If you were to ask me what my picture-perfect weekend would look like, it would involve packing up my favorite human, my beloved pup, all my necessary gear, and driving to the mountains. I imagine that there are quite a few people who would agree with this notion. That being said, these outdoor excursions can be cut short, or made incredibly stressful for all involved, when our mountain-climbing dogs have a mountain sized fear of the car.
They pace, whine, get sick, or all of the above, and are clearly unhappy and uncomfortable. For dog owners who know this plight all too well, you’ve likely wondered if there’s anything that can be done to remedy this situation. After all, adventure IS out there waiting for us and our four-legged companions…but more often than not, it’s a car trip away.
Motion Sickness vs. Anxiety in Dogs
A dog’s discomfort riding in a car can most often be accredited to either motion sickness or anxiety.
Much like small children, young dogs are more affected by motion sickness due to a structure in their inner ear, called the “vestibular apparatus” , being underdeveloped. The vestibular apparatus is responsible for maintaining balance and a sense of equilibrium, which is why your dog is more likely to feel dizzy, and thus sick, when it’s not fully formed. While most dogs will outgrow motion sickness with time as this structure develops, some dogs never fully overcome it.
Anxiety is also a common culprit for the uneasy behavior your dog may be displaying. It can be tricky to identify whether your dog is prone to motion sickness or if they’re severely anxious, as the symptoms of both can be pretty similar, and can often stem off of each other due to negative association. While some symptoms of car sickness are obvious, such as vomiting, others can be more subtle.
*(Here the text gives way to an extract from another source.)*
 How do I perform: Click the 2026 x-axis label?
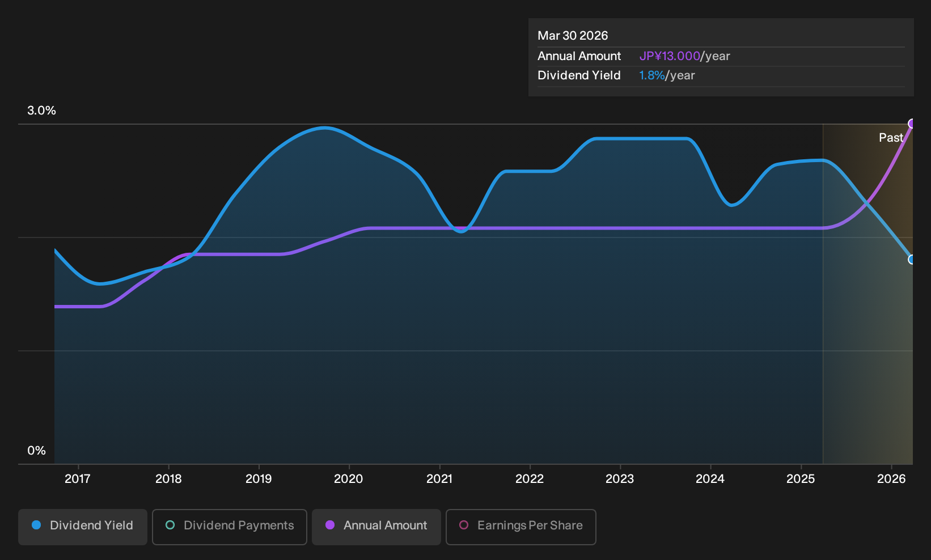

There is no specific test to diagnose motion sickness. A loose diagnosis can be made by your vet, or a veterinarian behaviorist, by ruling out certain neurological and behavioral issues that could otherwise cause similar symptoms. Typically, when a dog is uncomfortable in the car, owners try everything to remedy one condition or the other (car sickness or anxiety). When that doesn’t work, they can be “pretty sure” the cause is the other and start to address that instead.
There are many articles out there that address “car sickness” and give you solutions. However, these articles always give solutions for both nausea and anxiety, leaving you to experiment and try to figure out which your dog has on your own. I wanted to help you narrow it down to give you, and your dog, the best chance of overcoming the issue.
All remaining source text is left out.